オプジーボと化学療法併用療法 非小細胞肺がん術前補助療でCHMPが承認推奨 小野薬品

 小野薬品は29日、オプジーボと化学療法の併用療法について、非小細胞肺がんの術前補助療法として欧州医薬品庁(EMA)の医薬品委員会(CHMP)が承認を推奨したと発表した。
 適応症は、PD-L1発現レベルが1%以上で再発リスクが高い切除可能な非小細胞肺がん(NSCLC)の成人患者で、オプジーボとの併用は、プラチナ製剤を含む化学療法の併用療法の3回投与。提携するブリストルマイヤーズ スクイブ(BMS)が26日に公表したもの。
 CHMPの推奨は、今後、欧州連合(EU)で医薬品を承認する権限を持つ欧州委員会(EC)によって審査される。
 今回の肯定的な見解は、オプジーボと化学療法の併用療法の3回投与による術前補助療法が、化学療法単独と比較して、統計学的に有意かつ臨床的に意義のある無イベント生存期間(EFS)および病理学的完全奏効(pCR)の改善を示したCheckMate -816試験の結果に基づく。
 オプジーボと化学療法の併用療法の安全性プロファイルは、これまでに報告されたNSCLCにおける試験のものと一貫していた。
 CheckMate -816試験のpCR、EFSおよび全生存期間(OS)の予備データの主要解析は、以前に学会で発表され、ニューイングランド・ジャーナル・オブ・メディスン誌に掲載されている。同併用療法による持続的な臨床ベネフィットを示す3年間のデータは 2023年欧州肺がん学会で発表された。
 CheckMate -816試験では、OSを含む主な副次評価項目およびサブグループ解析の評価が進行中であり、引き続きデータの収集を進めていく。
 現在、オプジーボと化学療法の併用療法は、PD-L1発現レベルにかかわらず、切除可能なNSCLC患者の術前補助療法として、米国、日本および中国を含む21カ国で承認されており、世界の保健当局によって申請の審査が進められている。
 オプジーボによる治療法は、肺がん、膀胱がん、食道/胃食道接合部がんおよび悪性黒色種の4つのがん腫の術前補助療法または術後補助療法として、有効性が示されている。

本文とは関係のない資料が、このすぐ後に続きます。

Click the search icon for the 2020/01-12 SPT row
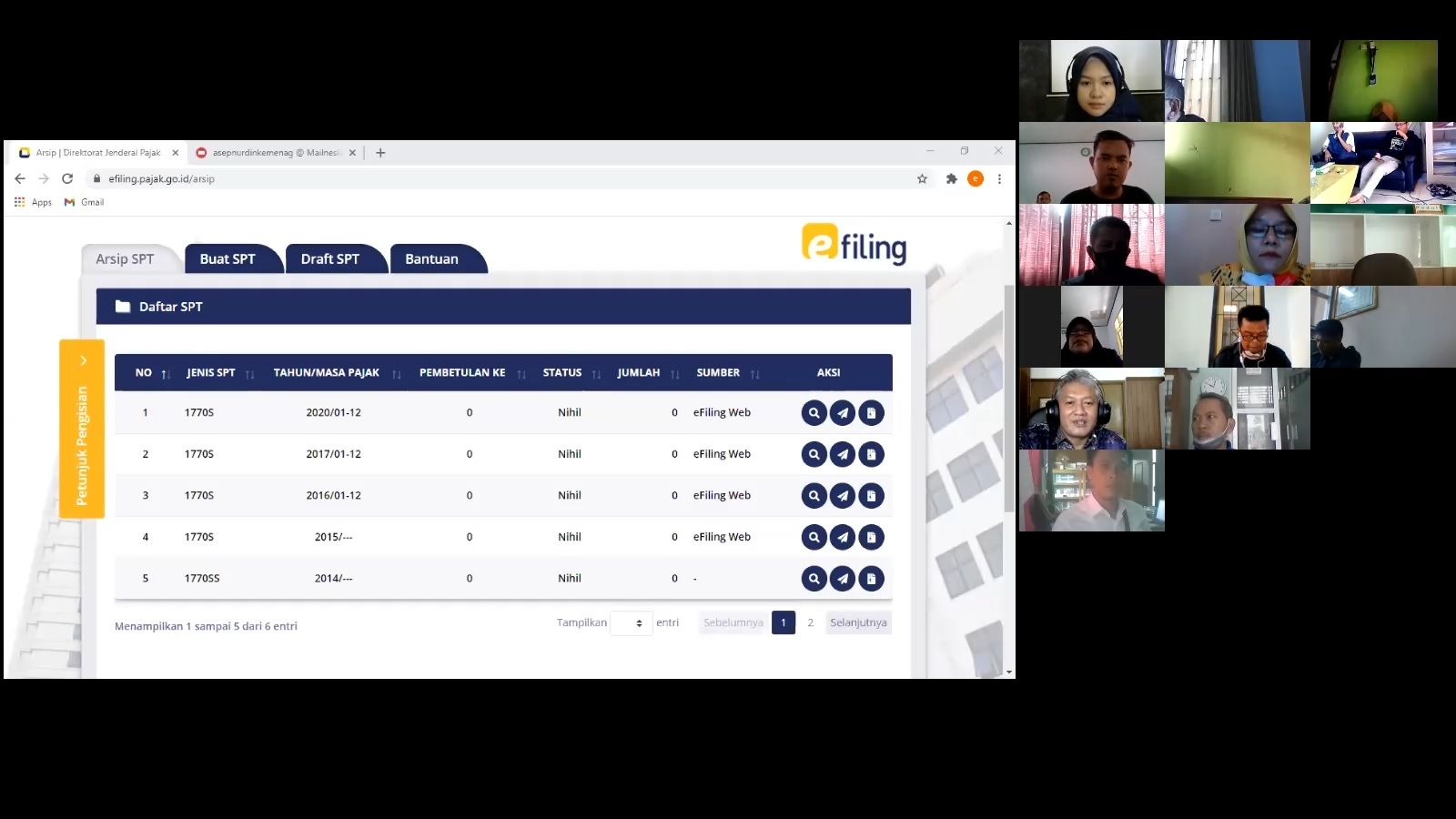The width and height of the screenshot is (1456, 819). click(x=814, y=413)
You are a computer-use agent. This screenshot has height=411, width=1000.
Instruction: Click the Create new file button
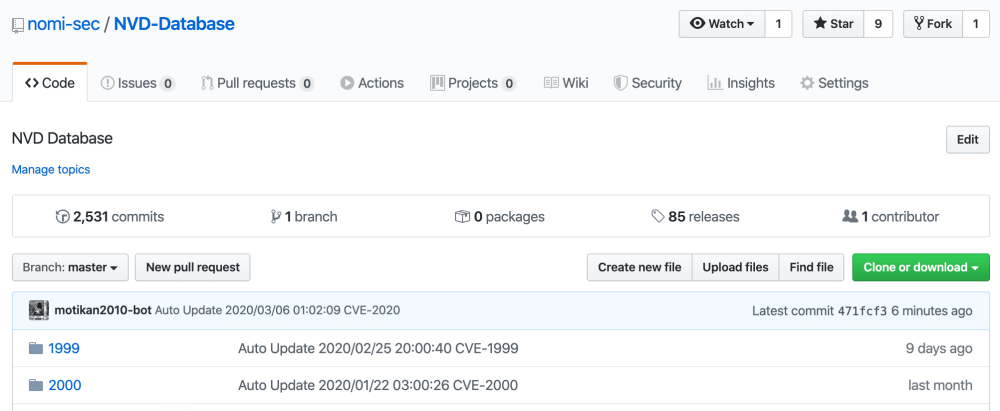[x=639, y=267]
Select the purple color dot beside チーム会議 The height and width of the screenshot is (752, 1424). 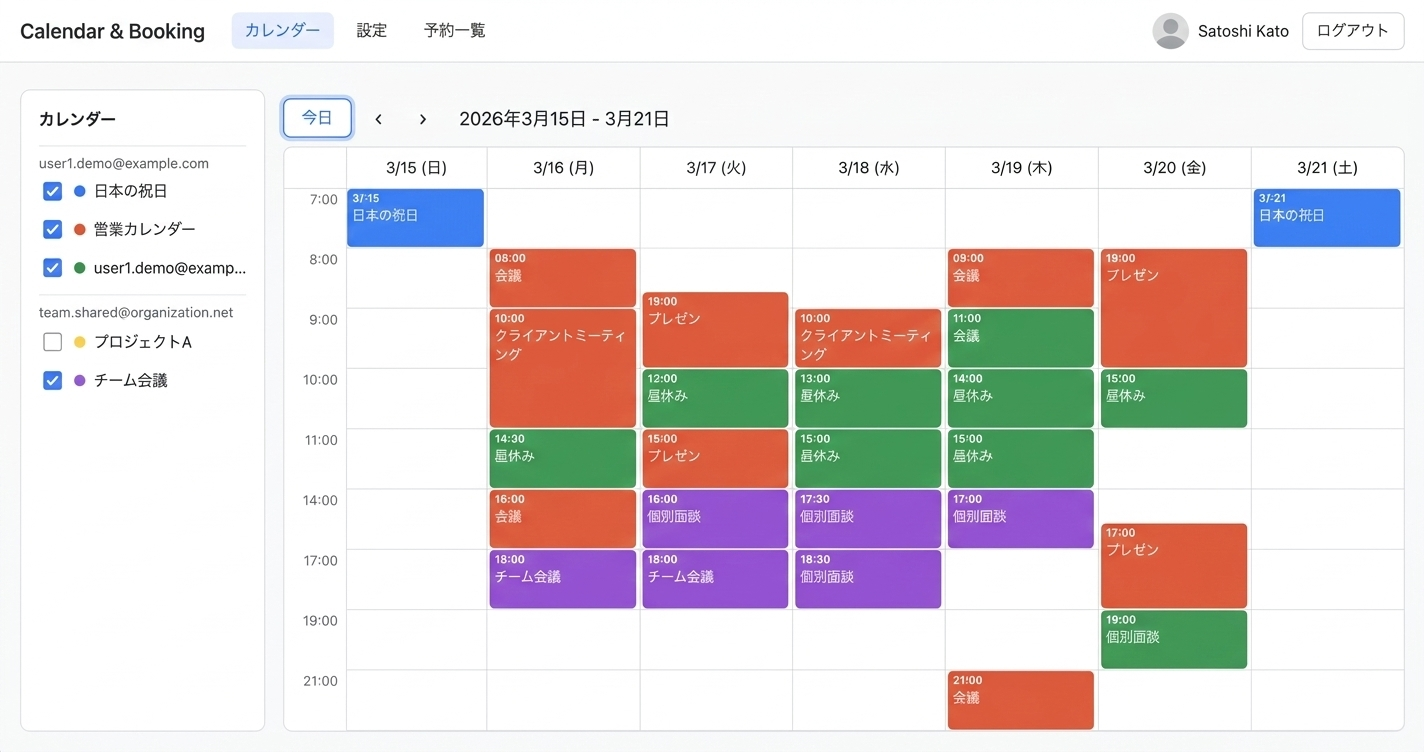(x=78, y=380)
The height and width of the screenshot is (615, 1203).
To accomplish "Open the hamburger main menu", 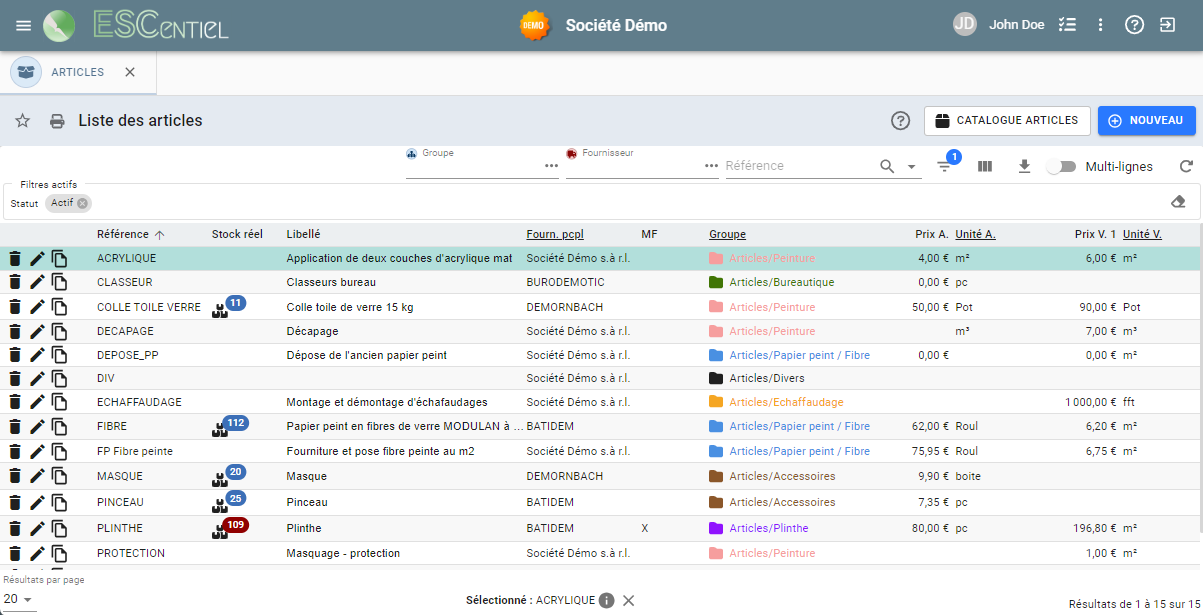I will (24, 25).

◆Abderrahim Oukessou BMSバイスプレジデント兼胸部がん領域開発担当(M.D.)のコメント
 肺がんの治療は進歩しているものの、残念ながら現実には依然として多くの患者さんが最終的に再発し、亡くなる可能性がある。
 CheckMate -816試験の結果に基づき、オプジーボと化学療法の併用療法は、術前の投与によって切除可能なNSCLCの再発、病勢進行および死亡のリスクを低減した最初の免疫療法薬をベースとしたレジメンである。
 CHMPの推奨を受け、再発リスクを低減する可能性がある有効かつ忍容性が良好な術前補助療法の新たな治療選択肢により、欧州連合の特定の患者さんに疾患の経過を変える機会を提供するという喫緊のニーズの解決に向けて、一歩前進することができた。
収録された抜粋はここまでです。